##### Information supplied

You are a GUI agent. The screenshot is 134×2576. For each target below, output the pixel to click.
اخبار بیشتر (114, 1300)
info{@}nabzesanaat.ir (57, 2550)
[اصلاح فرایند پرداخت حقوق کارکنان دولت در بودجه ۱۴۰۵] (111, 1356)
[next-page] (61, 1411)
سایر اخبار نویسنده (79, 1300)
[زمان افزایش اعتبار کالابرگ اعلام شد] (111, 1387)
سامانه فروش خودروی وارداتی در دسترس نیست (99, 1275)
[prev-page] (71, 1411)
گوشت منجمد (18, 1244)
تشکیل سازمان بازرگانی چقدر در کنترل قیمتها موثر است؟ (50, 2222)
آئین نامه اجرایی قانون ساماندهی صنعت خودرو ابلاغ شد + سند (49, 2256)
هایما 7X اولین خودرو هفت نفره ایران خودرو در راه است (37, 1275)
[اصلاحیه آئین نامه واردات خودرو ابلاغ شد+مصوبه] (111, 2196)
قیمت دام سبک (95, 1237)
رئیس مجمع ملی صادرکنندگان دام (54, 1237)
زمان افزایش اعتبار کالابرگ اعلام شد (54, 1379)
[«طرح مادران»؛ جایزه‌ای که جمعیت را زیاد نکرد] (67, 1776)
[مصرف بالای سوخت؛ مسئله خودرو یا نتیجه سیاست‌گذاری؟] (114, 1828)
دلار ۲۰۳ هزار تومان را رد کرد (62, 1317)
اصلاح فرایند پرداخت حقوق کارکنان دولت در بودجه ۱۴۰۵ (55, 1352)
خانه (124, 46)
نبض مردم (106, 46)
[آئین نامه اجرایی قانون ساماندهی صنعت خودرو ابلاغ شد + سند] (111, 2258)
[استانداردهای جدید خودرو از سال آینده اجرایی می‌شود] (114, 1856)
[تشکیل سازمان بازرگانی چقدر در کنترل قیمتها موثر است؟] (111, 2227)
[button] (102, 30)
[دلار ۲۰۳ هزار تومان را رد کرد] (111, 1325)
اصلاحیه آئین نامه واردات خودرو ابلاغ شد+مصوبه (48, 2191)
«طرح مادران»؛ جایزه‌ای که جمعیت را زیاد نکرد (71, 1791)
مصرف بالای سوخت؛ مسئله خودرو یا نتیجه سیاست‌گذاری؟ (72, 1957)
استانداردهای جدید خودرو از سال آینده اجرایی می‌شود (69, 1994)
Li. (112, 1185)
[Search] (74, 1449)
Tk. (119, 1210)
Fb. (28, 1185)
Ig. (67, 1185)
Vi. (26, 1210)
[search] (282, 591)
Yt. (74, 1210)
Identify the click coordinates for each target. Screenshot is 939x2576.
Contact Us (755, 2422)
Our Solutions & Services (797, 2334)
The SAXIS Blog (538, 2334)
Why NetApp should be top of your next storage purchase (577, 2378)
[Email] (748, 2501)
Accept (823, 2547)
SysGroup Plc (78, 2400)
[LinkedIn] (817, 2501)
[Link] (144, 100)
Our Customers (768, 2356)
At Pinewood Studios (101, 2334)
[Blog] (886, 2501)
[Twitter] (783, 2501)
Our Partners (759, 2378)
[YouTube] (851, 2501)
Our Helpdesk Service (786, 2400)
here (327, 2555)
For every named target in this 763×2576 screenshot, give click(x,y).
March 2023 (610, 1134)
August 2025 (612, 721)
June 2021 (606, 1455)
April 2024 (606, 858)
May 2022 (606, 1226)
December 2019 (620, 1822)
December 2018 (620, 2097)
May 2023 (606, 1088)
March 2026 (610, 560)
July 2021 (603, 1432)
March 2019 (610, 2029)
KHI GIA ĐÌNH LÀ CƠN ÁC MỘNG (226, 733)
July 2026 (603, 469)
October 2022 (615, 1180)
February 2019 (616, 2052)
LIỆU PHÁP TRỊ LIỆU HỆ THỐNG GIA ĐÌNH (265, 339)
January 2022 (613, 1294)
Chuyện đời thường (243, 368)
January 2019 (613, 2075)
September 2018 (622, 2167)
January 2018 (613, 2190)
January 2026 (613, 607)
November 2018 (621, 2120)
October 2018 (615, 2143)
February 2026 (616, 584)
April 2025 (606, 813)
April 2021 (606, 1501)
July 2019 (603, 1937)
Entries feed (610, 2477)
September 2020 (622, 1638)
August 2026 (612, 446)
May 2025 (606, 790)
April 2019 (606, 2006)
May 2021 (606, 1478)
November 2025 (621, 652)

##########

Exactly as they appear above, print all the entries.

You are a GUI agent. The screenshot is 134×2576. For each target below, output the pixel to click.
اخبار بیشتر (114, 1300)
info{@}nabzesanaat.ir (57, 2550)
[اصلاح فرایند پرداخت حقوق کارکنان دولت در بودجه ۱۴۰۵] (111, 1356)
[next-page] (61, 1411)
سایر اخبار نویسنده (79, 1300)
[زمان افزایش اعتبار کالابرگ اعلام شد] (111, 1387)
سامانه فروش خودروی وارداتی در دسترس نیست (99, 1275)
[prev-page] (71, 1411)
گوشت منجمد (18, 1244)
تشکیل سازمان بازرگانی چقدر در کنترل قیمتها موثر است؟ (50, 2222)
آئین نامه اجرایی قانون ساماندهی صنعت خودرو ابلاغ شد + سند (49, 2256)
هایما 7X اولین خودرو هفت نفره ایران خودرو در راه است (37, 1275)
[اصلاحیه آئین نامه واردات خودرو ابلاغ شد+مصوبه] (111, 2196)
قیمت دام سبک (95, 1237)
رئیس مجمع ملی صادرکنندگان دام (54, 1237)
زمان افزایش اعتبار کالابرگ اعلام شد (54, 1379)
[«طرح مادران»؛ جایزه‌ای که جمعیت را زیاد نکرد] (67, 1776)
[مصرف بالای سوخت؛ مسئله خودرو یا نتیجه سیاست‌گذاری؟] (114, 1828)
دلار ۲۰۳ هزار تومان را رد کرد (62, 1317)
اصلاح فرایند پرداخت حقوق کارکنان دولت در بودجه ۱۴۰۵ (55, 1352)
خانه (124, 46)
نبض مردم (106, 46)
[آئین نامه اجرایی قانون ساماندهی صنعت خودرو ابلاغ شد + سند] (111, 2258)
[استانداردهای جدید خودرو از سال آینده اجرایی می‌شود] (114, 1856)
[تشکیل سازمان بازرگانی چقدر در کنترل قیمتها موثر است؟] (111, 2227)
[button] (102, 30)
[دلار ۲۰۳ هزار تومان را رد کرد] (111, 1325)
اصلاحیه آئین نامه واردات خودرو ابلاغ شد+مصوبه (48, 2191)
«طرح مادران»؛ جایزه‌ای که جمعیت را زیاد نکرد (71, 1791)
مصرف بالای سوخت؛ مسئله خودرو یا نتیجه سیاست‌گذاری؟ (72, 1957)
استانداردهای جدید خودرو از سال آینده اجرایی می‌شود (69, 1994)
Li. (112, 1185)
[Search] (74, 1449)
Tk. (119, 1210)
Fb. (28, 1185)
Ig. (67, 1185)
Vi. (26, 1210)
[search] (282, 591)
Yt. (74, 1210)
Identify the click coordinates for each target. Screenshot is 939x2576.
Contact Us (755, 2422)
Our Solutions & Services (797, 2334)
The SAXIS Blog (538, 2334)
Why NetApp should be top of your next storage purchase (577, 2378)
[Email] (748, 2501)
Accept (823, 2547)
SysGroup Plc (78, 2400)
[LinkedIn] (817, 2501)
[Link] (144, 100)
Our Customers (768, 2356)
At Pinewood Studios (101, 2334)
[Blog] (886, 2501)
[Twitter] (783, 2501)
Our Partners (759, 2378)
[YouTube] (851, 2501)
Our Helpdesk Service (786, 2400)
here (327, 2555)
For every named target in this 763×2576 screenshot, give click(x,y).
March 2023 (610, 1134)
August 2025 (612, 721)
June 2021 (606, 1455)
April 2024 (606, 858)
May 2022 (606, 1226)
December 2019 (620, 1822)
December 2018 (620, 2097)
May 2023 (606, 1088)
March 2026 (610, 560)
July 2021 (603, 1432)
March 2019 (610, 2029)
KHI GIA ĐÌNH LÀ CƠN ÁC MỘNG (226, 733)
July 2026 (603, 469)
October 2022 (615, 1180)
February 2019 (616, 2052)
LIỆU PHÁP TRỊ LIỆU HỆ THỐNG GIA ĐÌNH (265, 339)
January 2022 (613, 1294)
Chuyện đời thường (243, 368)
January 2019 (613, 2075)
September 2018 (622, 2167)
January 2018 (613, 2190)
January 2026 (613, 607)
November 2018 (621, 2120)
October 2018 (615, 2143)
February 2026 (616, 584)
April 2025 (606, 813)
April 2021 (606, 1501)
July 2019 (603, 1937)
Entries feed (610, 2477)
September 2020 (622, 1638)
August 2026 (612, 446)
May 2025 (606, 790)
April 2019 (606, 2006)
May 2021 (606, 1478)
November 2025 (621, 652)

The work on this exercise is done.